There weren’t any reported stories in the supplement, just personal narratives from women who spoke about the countless times they had been touched, groped, and felt humiliated and helpless. Since then, Acharya has received countless stories about similar episodes, which he says have been pushing forward conversations about sexual harassment in public and private spaces.
“Maybe it’s reading these stories and experiences of other women which has encouraged others to talk about their own,” he said.
And among readers who found the courage to share their own stories of experiencing harassment was writer Shivani Singh Tharu. Before the MeToo movement kicked off, and personal accounts of harassment gained space in Nepali newspapers, Tharu thought her story wouldn’t be relatable to others because of the shame she had been conditioned to associate it with. So she was pleasantly surprised by the response her widely-read personal essay, 34 inch D, received. In the piece, Tharu writes about her relationship with her body, shaped by the harassment she endured as a young woman in different stages of her life.
“Even men reached out to me for sharing this story, which was something I hadn’t anticipated,” said Tharu. “But these stories need to go beyond helplessness, and hopefully in the future, we will hear stories of women who fought and won these battles of sexual harassment.”

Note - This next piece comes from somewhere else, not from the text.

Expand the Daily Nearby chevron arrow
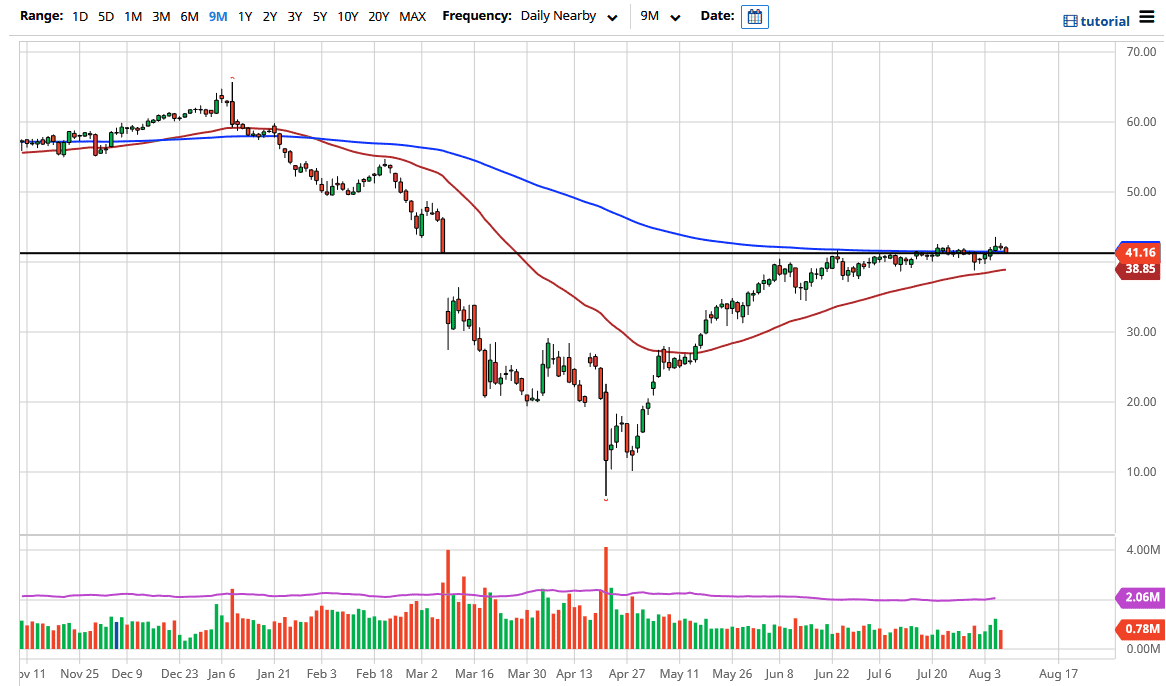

But Tharu says that isn’t possible unless the media changes the way it writes about woefully underreported stories of sexual harassment. She says the media, and the male readership, need to stop treating these stories as sensational pieces.
“Since these stories are about taboo subjects like sex, people’s reading of these stories might contain an element of voyeurism, which will not take the conversation forward,” said Tharu.
Acharya says he is aware of how Nepali newsrooms have shied away from investing time and resources to report these stories. But he admits it might just be a matter of self-preservation.
“Maybe there is a sense of fear in our media and our newsrooms that if we start writing about harassment, similar stories might come back to bite us as well,” he said. “There are skeletons in our closet, too.”
After Annapurna Post published stories of women speaking about being harassed, Acharya says many of his male colleagues and friends have mocked him for “only publishing women’s stories,” but he says such remarks don’t bother him.
“For years, we didn’t have that space or the vocabulary to talk about these violations to our body and dignity, but now we finally do,” said Bhattarai, who has been talking about the need for structural reforms to address sexual harassment head on. “It’s time we make strategic use of this momentum to make tangible gains.”
Some progress is slowly being made.
More than six months after a programme was first held at Tribhuwan University to start the conversation about sexual harassment in the wake of reports about continued harassment in its sociology department, the university finally formed a committee to set up a mechanism to deal with these concerns earlier this month.
“While we wait for structural changes to address sexual harassment at the workplace, we need to do whatever we can on a personal level,” said Gautam, the writer. “We need unity among the few allies we now have.”